Premio letterario di Roma, vince “La tigre di pietra”

lunedì 3 giugno 2019


Alla serata di gala del Premio ci sono tutti. Anche quest’anno, il patrocinio delle istituzioni non si è fatto mancare. Il Premio letterario di Roma “Il Telescopio” premia, per il 19mo anno consecutivo, le eccellenze letterarie che meglio hanno saputo incarnare, nelle loro pagine, i caratteri poetici della Capitale. Questa edizione, dedicata alla creatrice storica del premio, la scomparsa Sara Morina, ha avuto anche una grande partecipazione, come si è visto nella sala del teatro San Timoteo di Casalpalocco.
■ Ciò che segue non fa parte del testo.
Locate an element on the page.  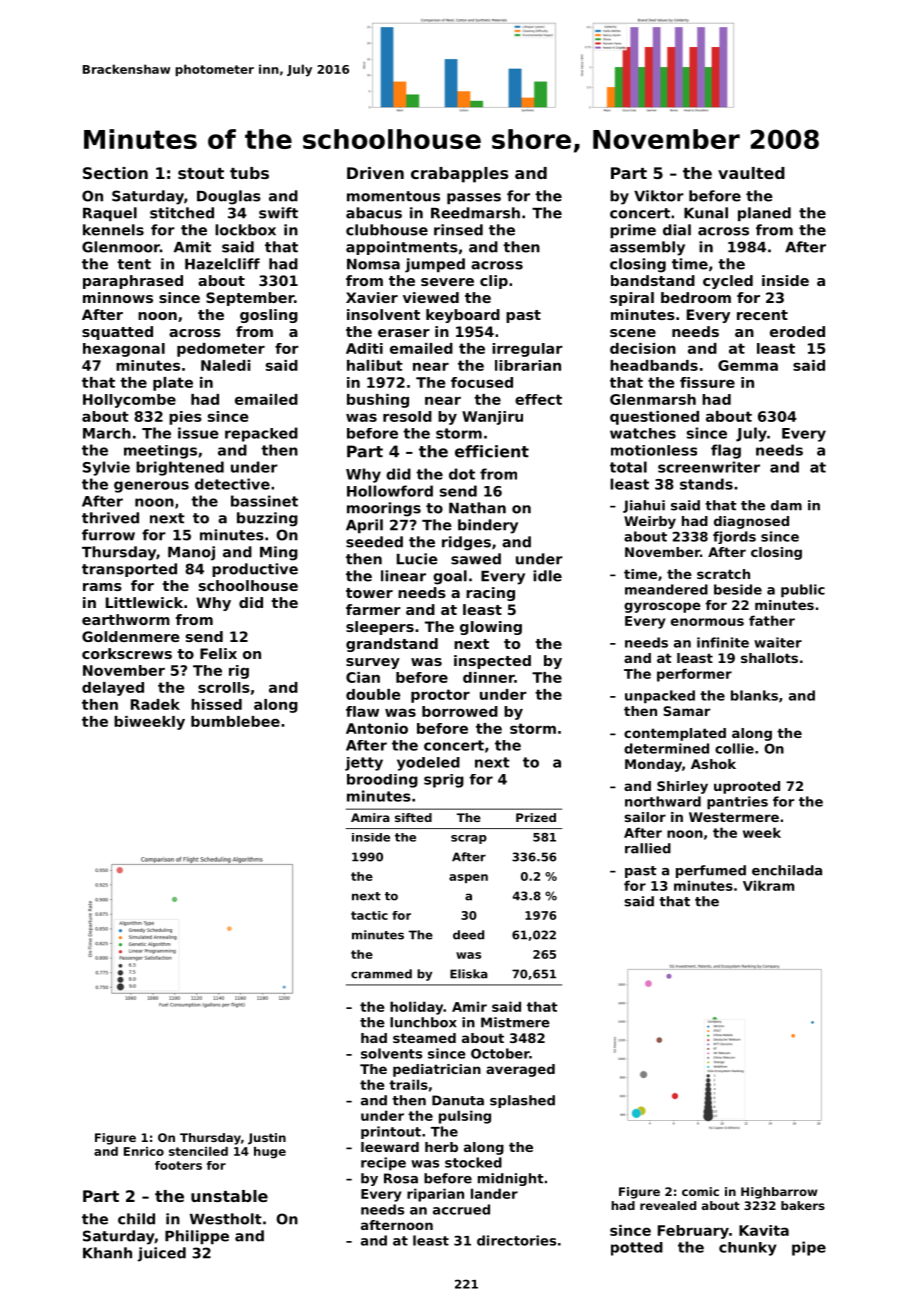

Come ricordò la stessa Morina, durante l’edizione del 2017: “… chi si esprime attraverso la narrativa e la poesia deve essere preso in considerazione, valorizzato, apprezzato e incoraggiato”. Ogni anno c’è una buona partecipazione degli studenti delle scuole romane, segno che il premio è vissuto in maniera massiva dalle giovani promesse letterarie, solleticando il loro intelletto ed emozionando i loro cuori. Tra i premiati, anche il “poeta dell’amore” Domenico Annunziato Modaffari, che ha deliziato i presenti con una toccante interpretazione poetica.

Il primo premio quest’anno è stato assegnato a un autore poco più che trentenne, Danilo Campanella, di formazione filosofo e storico, al suo terzo “esordio” di narrativa, come ha voluto simpaticamente, ed anche umilmente, ricordare lui stesso. La giuria ha premiato il suo romanzo, un noir ambientato a Roma, dal titolo “La tigre di pietra” ed edito da marchio editoriale Asylum, specializzato in narrativa di genere.

Tra i volti meno noti della letteratura italiana, Danilo Campanella è autore di dici libri, per lo più saggi di natura filosofica e politica. Articolista, booktuber, ed anche critico letterario, Campanella ha saputo incarnare il fascino pasoliniano di Roma all’interno di una storia lugubre ed appassionante. Ne “La tigre di pietra” il cadavere di un uomo, trovato morto nei pressi della Stazione Termini, mette in moto un’indagine che si rivela sempre più complicata. Il numero dei cadaveri cresce, tutti assassinati secondo le stesse modalità, tutti con una lama e tutti a mezzanotte. La mano che guida le morti sembra appartenere a un uomo mascherato, con un lungo mantello nero e guanti bianchi che indossa la maschera veneziana del medico della peste. Tutti i cadaveri vengono ricondotti al famoso psicanalista Antony Bird, l’unico che conosce i segreti e le abitudini degli assassinati, tutti suoi ex pazienti. Con la poliziotta Francesca Pace si mettono sulle tracce dell’assassino, arrivando a una incredibile scoperta finale. Il romanzo, pubblicato quest’anno, ha avvinto la giuria, forse perché descrive una Roma dai tratti cupi, una vecchia signora e stanca i cui abitanti arrabbiati oscillano come ignavi nei quartieri, nella metro, sulle strade, come dannati nelle malebolge di un inferno dantesco.

Contrariamente ad altri autori noti, maestri, a vario titolo, della “suspense oriented” come Giancarlo De Cataldo, Andrea Camilleri e Carlo Lucarelli, Danilo Campanella inserisce nelle sue narrazioni dei simboli che il lettore può cogliere e non cogliere, e che lo riportano allo stato onirico della vita del lettore stesso, facendolo entrare, come in un sogno, all’interno della storia narrata. Ne è un esempio l’inizio del romanzo, quando il lettore percepisce una dissolvenza, un nero, un vuoto, che lentamente si allontana fino a “inquadrare” la bocca aperta (tipico simbolo sessuale) di una donna, una comparsa, spettatrice di uno spettacolo teatrale. Tutto il libro si muove su archetipi e simboli, colori, musiche, care al miglior Alfred Hitchcock e che smuovono nel lettore emozioni contrastanti, sostituendo alle domande riguardanti il finale del libro con domande riguardanti se stesso.